The Imperial College Reactor Centre (ICRC) in Ascot has become the first reactor site to be fully decommissioned under modern rules in UK nuclear history, and only the third UK reactor site to have completed this process. Its land is now safe to use for other purposes.
Part of Imperial College London, ICRC was opened in Silwood Park in 1965 as one of only four university reactors in the country. When it closed in 2012, it was the UK’s last civilian research reactor.
The water-cooled reactor was small in reactor terms – 7m deep and 1.2m in diameter – generating 100kW of heat. The university used the reactor mainly for teaching purposes, but also for research in many fields of neutron and reactor physics. Physics, chemistry and engineering students from the University of London were able to visit and get experience of working with neutrons, gamma rays and radioisotopes. Student research focused on neutron activation analysis, which is used to determine the concentration of elements in different materials. When the reactor was last used in 2010, it also had some commercial uses, including producing radioisotopes and calibrating radiological instruments.
Trevor Chambers joined Imperial as head of the reactor centre from the UK Atomic Energy Authority to put together the complex decommissioning plan, which took seven years and was overseen by the Office for Nuclear Responsibility (ONR). The first stage involved removing 31 fuel rods and four control rods, along with intermediate-level waste, and transporting it all to Sellafield in Cumbria for storage and reprocessing. Removal of the fuel was completed in 2014.
‘We had to build and design a lot of equipment from scratch to enable us to safely remove the fuel rods from the reactor and transport them to Sellafield,’ says Chambers. ‘We built a “flaskway” over the reactor and removed the 31 rods in groups using a small flask shielded with lead to protect the staff from the radioactivity. Once all the rods were safely inside the transport flask, it was wheeled out of the building and lifted onto the secure transport vehicle by a mobile crane before it was taken to Sellafield. Until the water was drained out we were essentially producing another reactor within the transport flask, so we had to show the ONR that there was no danger of the transport flask going critical.’
Decommissioning of the reactor and surrounding bioshield was completed in February 2020. The building that housed the reactor needed to be radiologically and chemically clean before it was knocked down and debris transported to low-level waste sites. Demolition of all building structures was finished in April 2021 after being delayed by the Covid-19 pandemic and by a family of badgers which had re-occupied nearby setts.
Final clean-up included testing the soil samples for a range of radionuclides using gamma spectrometry.
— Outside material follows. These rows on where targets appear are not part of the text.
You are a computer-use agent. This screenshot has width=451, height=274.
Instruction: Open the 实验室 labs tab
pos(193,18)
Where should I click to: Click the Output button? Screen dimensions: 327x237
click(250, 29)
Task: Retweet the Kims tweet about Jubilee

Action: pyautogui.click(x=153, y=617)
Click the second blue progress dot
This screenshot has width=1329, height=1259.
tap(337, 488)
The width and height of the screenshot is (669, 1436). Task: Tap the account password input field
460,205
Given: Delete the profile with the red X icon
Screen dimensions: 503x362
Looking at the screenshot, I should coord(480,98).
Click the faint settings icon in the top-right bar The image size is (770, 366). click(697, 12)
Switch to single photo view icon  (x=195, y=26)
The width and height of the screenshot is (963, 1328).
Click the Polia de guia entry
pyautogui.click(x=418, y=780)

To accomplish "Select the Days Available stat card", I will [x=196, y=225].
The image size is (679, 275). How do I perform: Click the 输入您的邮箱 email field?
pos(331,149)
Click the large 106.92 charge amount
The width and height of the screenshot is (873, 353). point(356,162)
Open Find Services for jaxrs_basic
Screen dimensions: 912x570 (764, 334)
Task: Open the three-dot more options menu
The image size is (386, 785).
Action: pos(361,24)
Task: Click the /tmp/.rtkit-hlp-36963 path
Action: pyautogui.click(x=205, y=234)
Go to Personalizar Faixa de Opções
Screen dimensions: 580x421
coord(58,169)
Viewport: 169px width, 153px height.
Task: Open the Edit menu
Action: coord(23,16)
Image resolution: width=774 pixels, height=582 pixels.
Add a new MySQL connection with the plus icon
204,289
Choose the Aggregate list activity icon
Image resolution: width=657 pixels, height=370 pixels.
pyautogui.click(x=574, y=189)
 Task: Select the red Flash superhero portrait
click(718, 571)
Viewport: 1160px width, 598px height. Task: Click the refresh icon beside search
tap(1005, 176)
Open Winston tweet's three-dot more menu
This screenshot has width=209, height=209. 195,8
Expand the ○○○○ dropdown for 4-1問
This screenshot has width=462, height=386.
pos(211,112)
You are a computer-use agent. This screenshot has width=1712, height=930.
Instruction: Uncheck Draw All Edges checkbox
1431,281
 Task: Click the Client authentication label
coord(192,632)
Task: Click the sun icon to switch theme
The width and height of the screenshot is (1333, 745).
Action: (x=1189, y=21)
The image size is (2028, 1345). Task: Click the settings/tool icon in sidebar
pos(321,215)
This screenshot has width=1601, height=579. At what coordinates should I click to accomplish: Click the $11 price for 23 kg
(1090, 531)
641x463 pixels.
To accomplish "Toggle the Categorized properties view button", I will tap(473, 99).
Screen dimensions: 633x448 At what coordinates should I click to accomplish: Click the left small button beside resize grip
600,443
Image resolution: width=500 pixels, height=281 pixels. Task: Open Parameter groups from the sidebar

All soil samples analysed by Imperial now have radiation at normal background levels. The Silwood site now no longer falls under the ONR’s regulatory control.
‘The site is being retained by Imperial and forms part of the wider Silwood Park Campus, which is a centre for ecological research and policy,’ says Ross Manson, college radiation protection manager. ‘The specific site of the reactor centre site is being developed as an open space for leisure use by staff and students.’